The Orange Cross was subsumed by the LPWA, which was the only welfare group in existence for UVF prisoners and former prisoners until as late as 1995. The LPWA functioned as part of a movement. It had close ties to the UVF outside and to its prisoners inside who appointed a welfare officer to liaise with the LPWA. This close connection allowed the mobilisation of support for protests and provided extra help when needed:
It was a movement. People underestimated the size of the operation that organised parcels at Christmas, transport and things like that (Loyalist: Focus Group, 1st December 2004).
The LPWA also organised protests outside prison to highlight the conditions of prisoners inside. One of the first was when Republican and Loyalist prisoners in Long Kesh stopped taking visits for 14 weeks in protest at restrictions put in place after a PIRA prisoner escaped during a visit. The LPWA was also instrumental in the discussions around the idea of a downtown centre’ as one former prisoner recalls:
The concept of the “downtown centre” came from inside. Gusty was involved and the NIO bought into it…Trying to bring all the paramilitary groups in from the cold…the LPWA did the negotiating…the Republicans blocked it (Loyalist: Focus Group, 1st December 2004).
Loyalists were involved in ongoing protests throughout the late 1970s and early 1980s particularly in relation to the campaign for Special Category Status in the Maze and the campaign for segregation in Crumlin Road (Crawford, 1999). As with Republicanism, the next main issue for the movement centred on the Life Sentence Review Board introduced in 1983. Members of the LPWA and parents of SOSPs and life sentence prisoners formed the ‘Justice for Lifers’ campaign in 1985 (Justice for Lifers 1985; Loyalist: Focus Group, 1st December 2004). Eddie Kinner, a former UVF SOSP explains:
The first campaign was aimed at SOSPs. All the parents got together to push the issue. That started in and around 1983-84. The first indeterminate sentence prisoners to be released were Gusty [Spence] and two Republicans. The pressure then grew about SOSPs. What
kicked off the genuine acknowledgement of having to release prisoners was the attempted escape of Benny Redfern and Ned Pollock. Benny Redfern got crushed to death in a bin lorry. The desperation of that – there was a recognition that at some stage they [the prison authorities] were going to have to do something especially if people were going to go to that extent to try and escape (Interview, 8th December 2004).
The idea that indeterminate sentenced prisoners had to take part in interviews and answer particular questions in order to be considered for release was seen by some as reinforcing the Government’s policy of criminalisation. It caused a split within the UVF compound in Long Kesh with around 15 indeterminate sentenced prisoners (out of around 90) refusing to take part in the process. Eddie Kinner was one of the 15:
As far as I was concerned it was a charade. No one had been released and I couldn’t justify taking part. There was ground still to be won. There was still scope to negotiate what kind of release procedure you would be going through. Once people began to take part then they accepted the terms and conditions.

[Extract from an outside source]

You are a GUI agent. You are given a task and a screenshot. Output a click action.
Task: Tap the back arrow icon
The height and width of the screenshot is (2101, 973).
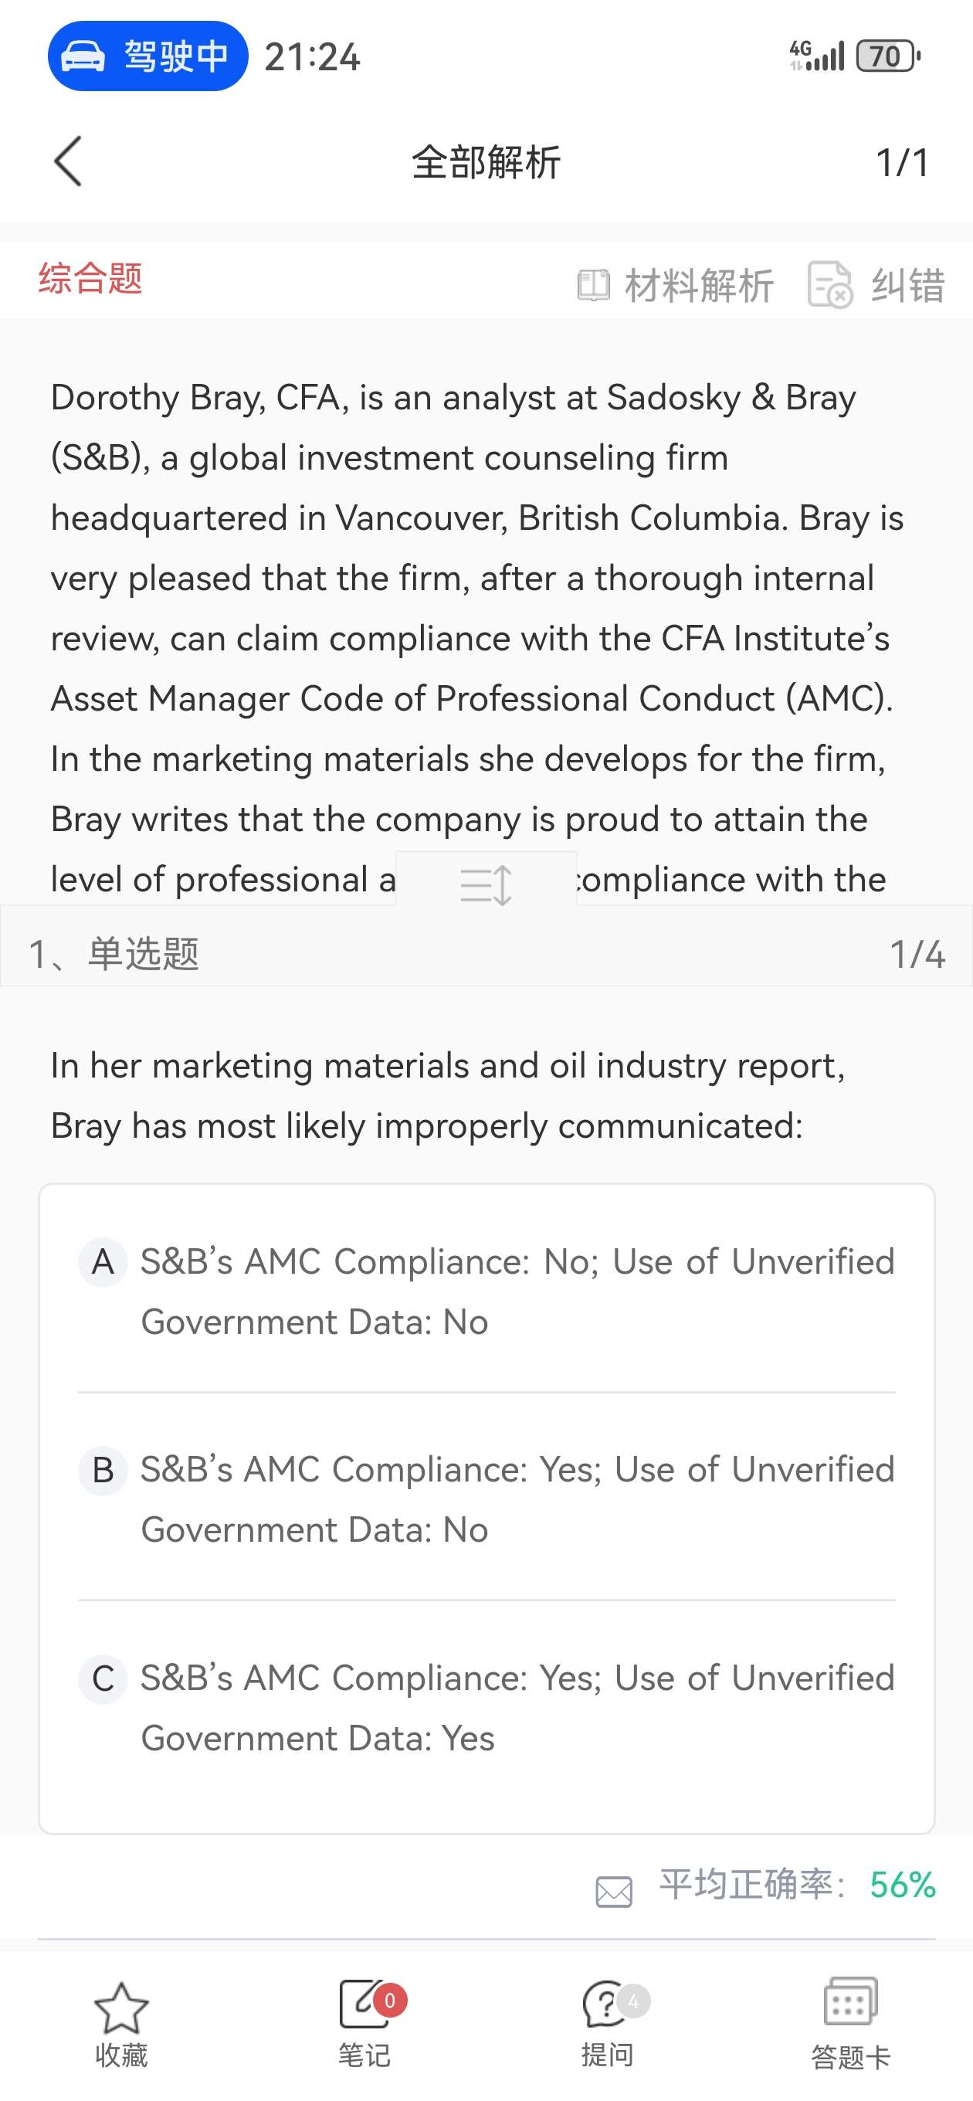click(69, 161)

Once people started moving out through the “working out scheme”, the thing was in place and you were only cutting off your nose to spite your face. I had a decision to make – get another three-year knock back or bite the bullet and go through the process. I was harming no one but myself (Interview, 8th December 2004).
Kinner, like many others eventually went through the process. The first two Loyalist SOSPs were released in 1988 along with the first Christmas parole for indeterminate sentenced prisoners. This marked the beginning of releases of those serving prolonged sentences, many Loyalists believing that this was the catalyst for the development of former prisoner support groups during the 1990s:
As the first life sentence prisoners began to be released around ’88- ’89, it was then that it dawned on people the problems that were there (Loyalist: Focus Group, 1st December 2004).